• DIRECTIONS FOR THIS TASK
Only one stretch of lines is wanted: the line with "Viewport: 790px width, 390px height." through the final line of the material. Restate it word for word, minus pictures.

____________________

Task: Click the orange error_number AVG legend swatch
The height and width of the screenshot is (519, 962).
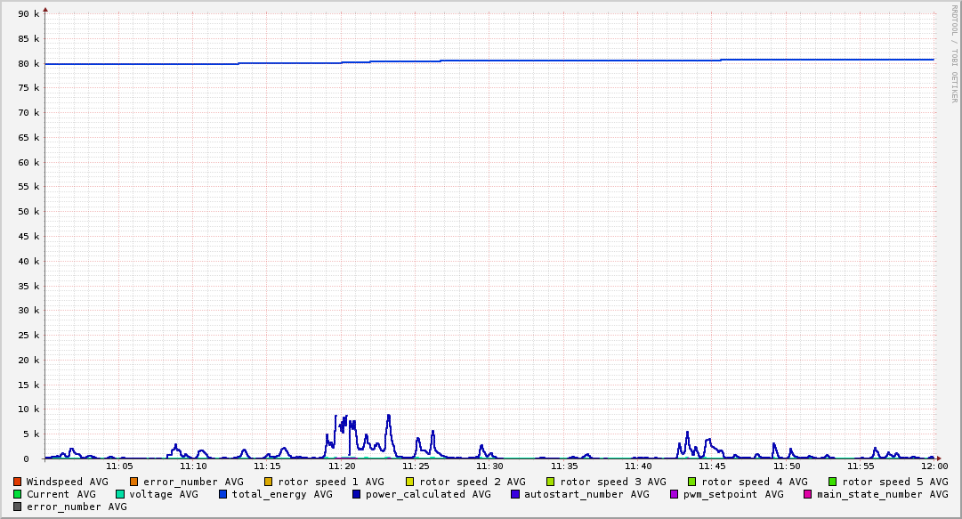Action: pos(134,482)
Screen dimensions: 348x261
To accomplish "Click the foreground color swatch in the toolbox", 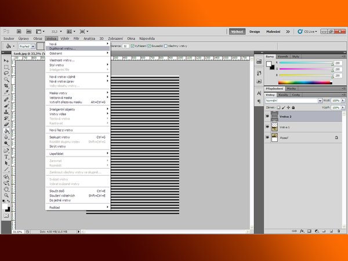I will point(5,205).
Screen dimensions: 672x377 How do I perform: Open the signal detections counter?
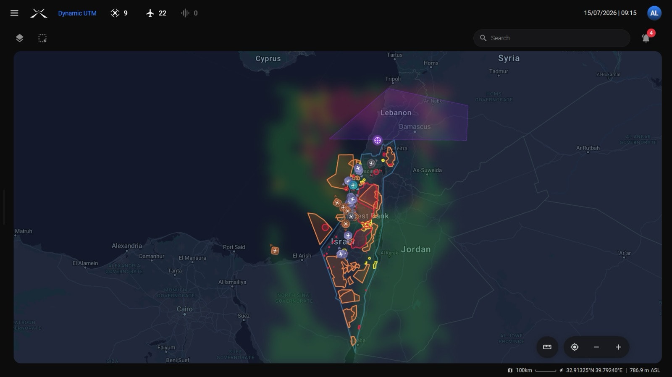coord(189,13)
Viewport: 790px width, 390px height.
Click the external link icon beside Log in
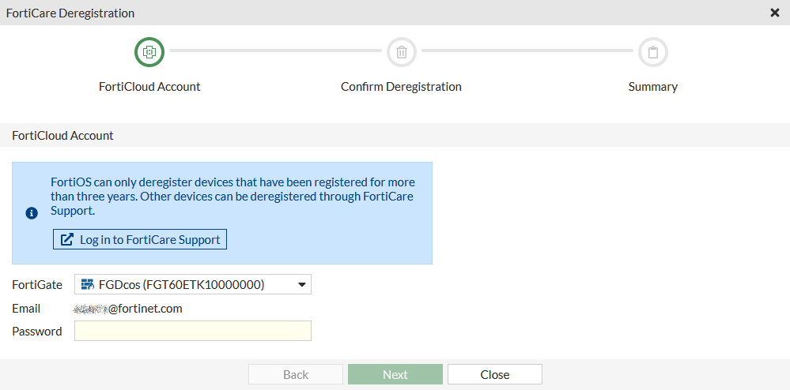(67, 239)
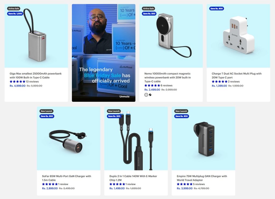Screen dimensions: 275x199
Task: Open the 5 reviews rating for Empire charger
Action: click(191, 184)
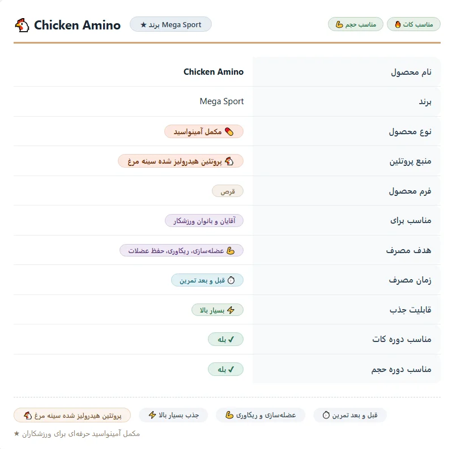Select the قرص product form chip
The image size is (452, 449).
[x=228, y=191]
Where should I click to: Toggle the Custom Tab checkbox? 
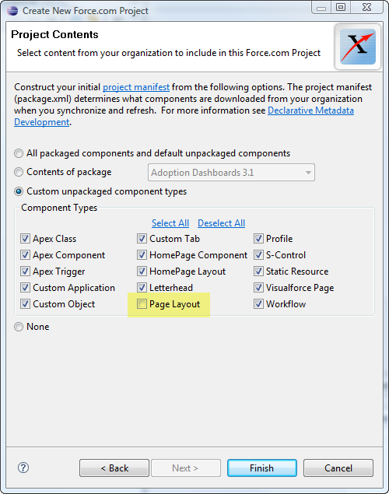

____________________

• ANSWER BELOW
Viewport: 790px width, 390px height.
Click the external link icon beside Log in
(67, 239)
Screen dimensions: 275x199
Task: Open the 5 reviews rating for Empire charger
Action: click(191, 184)
Select the قرص product form chip
The image size is (452, 449).
[x=228, y=191]
Where should I click to: Toggle the Custom Tab checkbox? 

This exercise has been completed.